Evelyn Morgan’s signature on the door frame of her new home in Clayton marked not only a milestone for the family but a new chapter for Habitat for Humanity of Wake County.
The house the Morgan family will move into in a few months is the on-site manifestation of a merger of the Habitat for Humanity organizations in Wake and Johnston counties.
Rebecca Morgan, who lives in Benson, is buying the first Habitat home built in Clayton since 2002. She and two of her children, Ryan and Evelyn, visited the construction site Saturday.
Morgan has four children and works in a doctor’s office as a certified medical assistant, according to Habitat Wake.
So far, 20 Johnston County congregations have agreed to provide funds and volunteers to build the house in Clayton, the organization said.
The counties’ Habitat leaders expect the merger will lead to more Habitat construction in Johnston, with the county benefiting from from Wake’s robust organization.
Habitat for Humanity builds affordable homes for qualified buyers who put in hours of labor on their and other Habitat houses.
Habitat in Johnston County had one full-time employee, former board chairman Dave Ferrell said in an interview, while the Wake office has 86 full-time and 18 part-time employees.
Ferrell said he was excited about the benefits expected to come to Johnston families who need affordable homes.
The Johnston group contacted Wake about a possible merger in 2016, he said. The change is nearly complete, awaiting approval of the final paperwork.
“It’s been 18 months of negotiations and it’s finally coming to fruition,” Ferrell said.
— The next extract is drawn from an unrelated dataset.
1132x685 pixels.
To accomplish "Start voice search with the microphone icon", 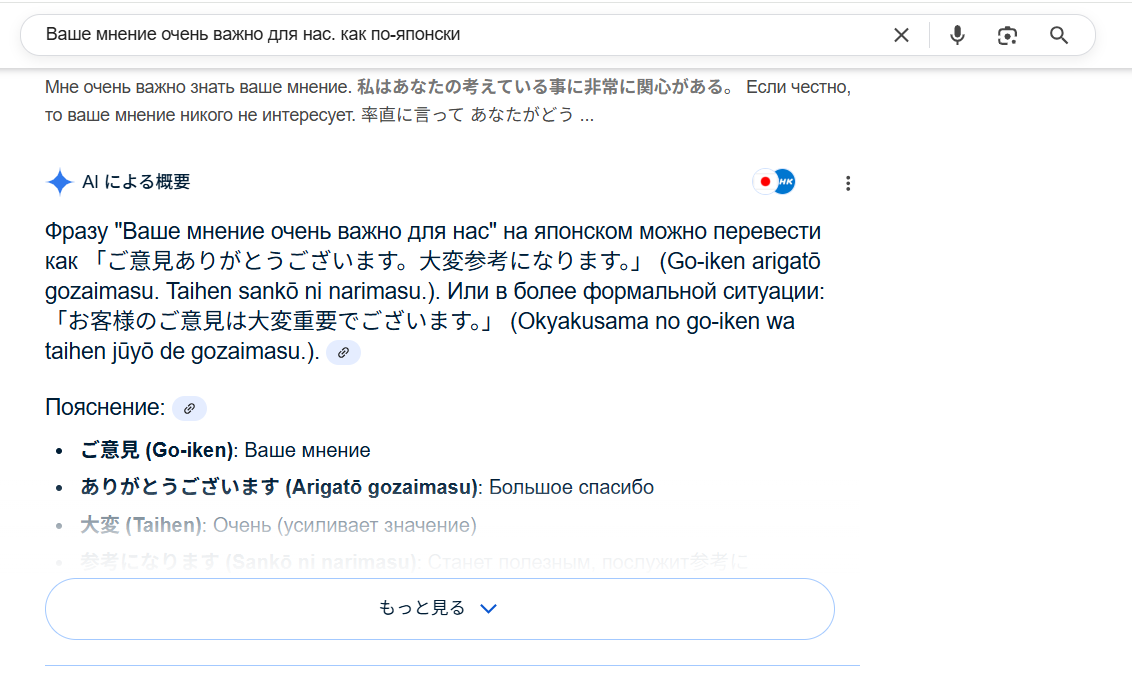I will [957, 36].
Habitat for Humanity of Johnston County started in 1991 and has completed 23 homes. It built one home in the county in 2017.
In a few years, Habitat officials expect they will be building five homes a year in Johnston.
Habitat Wake, established in 1985, has built nearly 650 affordable homes. According to Habitat Wake’s annual report, it built 57 new homes in the 2017 fiscal year, ranking it near the top for U.S. affiliates.
Johnston County’s population grew more than 13 percent between 2010 and 2016, according to U.S. census figures, and is home to more than 191,000 people.
More than 17,000 families in Johnston County are cost-burdened, said Nancy Nancy Bromhal, spokeswoman for Habitat Wake. That means they spend 30 percent or more of their gross income on housing, and “therefore have an affordable housing need,” she said.
“We think there’s a lot of opportunity and a lot of need,” she said. “We’re excited about the opportunity to work there.”